Two Principles. "Teach youth a trade, increase his earning power," say the vocationalists. "Help youth adjust to the complexities of modern society," proclaim the pragmatic Deweyites. "Instill in youth the wisdom of past ages," cry the Hutchinsites, flourishing their Great Books. Underlying all such panaceas are the basic principles of the world-envied U.S. educational system--"Jeffersonian" and "Jacksonian."

Thomas Jefferson felt that education's prime responsibility was to discover the gifted student and train him for leadership in his special field (the versatile sage of Monticello never dreamed that specialization in stenography would one day seem more desirable than Sanskrit). Andrew Jackson's philosophy, on the contrary, clearly calls for education to concentrate on raising the level of the mass.
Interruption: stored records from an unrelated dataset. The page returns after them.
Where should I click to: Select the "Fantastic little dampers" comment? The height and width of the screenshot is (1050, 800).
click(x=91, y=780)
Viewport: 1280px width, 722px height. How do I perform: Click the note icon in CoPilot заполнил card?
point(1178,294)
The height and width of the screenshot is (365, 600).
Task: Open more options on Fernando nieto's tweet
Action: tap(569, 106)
The Core Idea. While agreeing that both principles are essential to a free people, more & more educators today are apprehensive that Jeffersonian specialism has run away with the show. But well aware that flight from the technological facts of modern life is impossible, few have urged drastic changes. Nor has Harvard, which comes close to the consensus in urging emphasis on a compulsory "core" of general subjects.

The core idea has its roots deep in the problems of U.S. democracy. In the most complex technical-industrial society of all time, American learning has spread out to encompass everything from electronics to eel husbandry--and the common body of tradition and culture that once bound men together is by & large getting a cursory dismissal as "useless" and "impractical."
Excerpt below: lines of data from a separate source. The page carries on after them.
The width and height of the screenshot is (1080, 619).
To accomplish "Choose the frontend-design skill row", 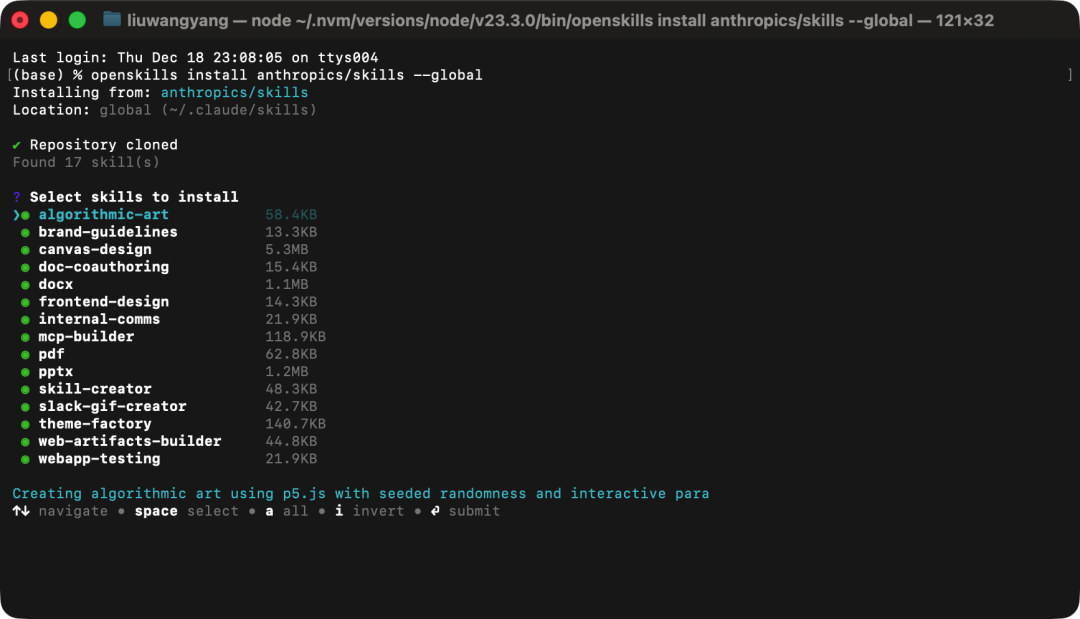I will coord(103,302).
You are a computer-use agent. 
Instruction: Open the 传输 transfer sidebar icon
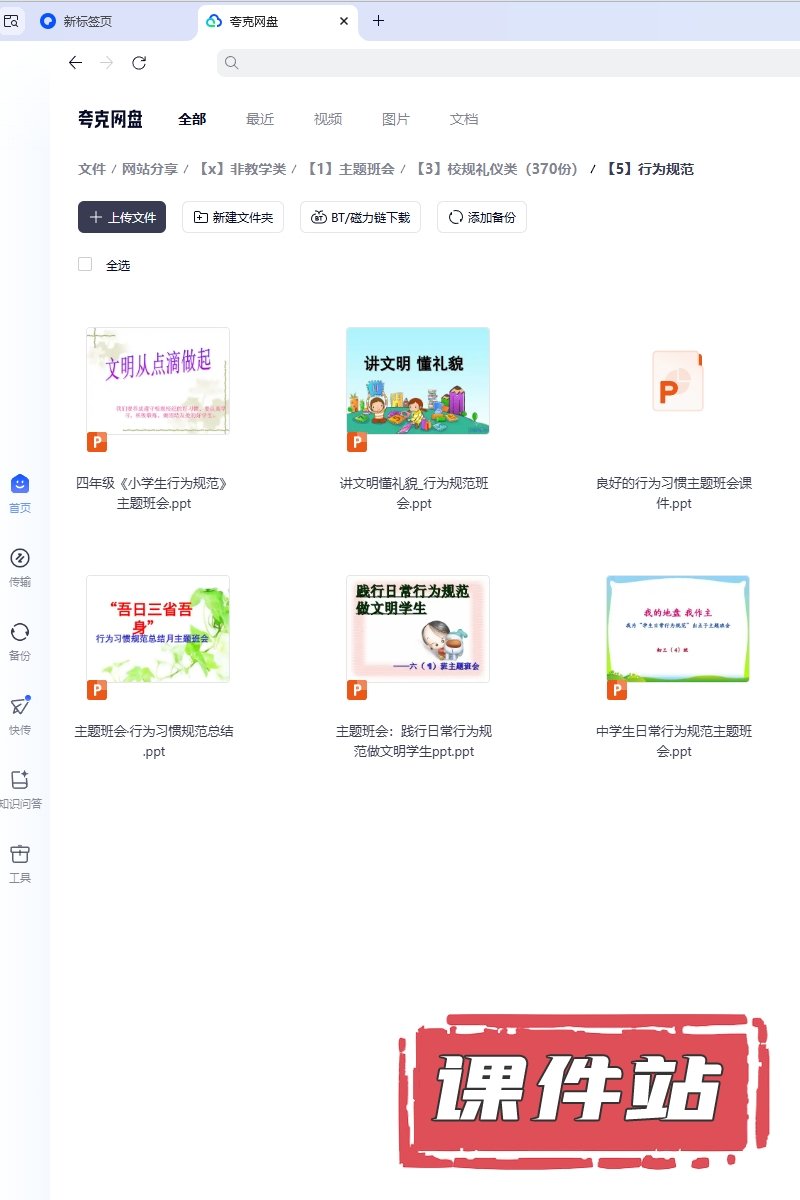20,559

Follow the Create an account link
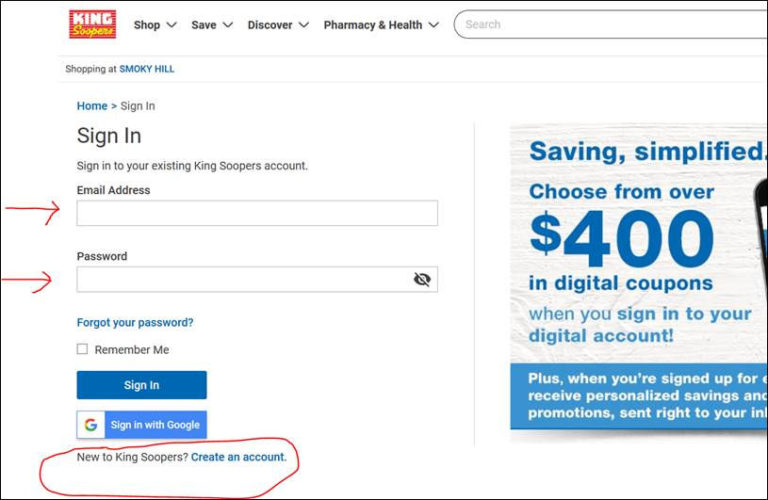pyautogui.click(x=238, y=457)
The inevitable and dangerous result, as noted in the Harvard report, is a society of separate groups--isolated, divided, thinking and acting in terms of their special interests--just when the basic unity of free men is the world's crying need. Few of the recent educational studies, of which Harvard's is perhaps the weightiest and most comprehensive, have had a more provocative thesis.

Dangerous Delinquency. Titled General Education in a Free Society, Harvard's report is the result of two years' and $60,000 worth of study, research and consultation by a committee of twelve.

The words "Free Society" are not included in the title for mere euphony. Throughout its 267 pages the document returns again & again to the theme that democracy is nothing but an unworkable, confusing dream unless its citizens share a set of fundamental traditions and premises. Their perpetuation, argues Harvard's committee, is education's prime responsibility. And in meeting this responsibility, the committee finds that U.S. education has been dangerously delinquent.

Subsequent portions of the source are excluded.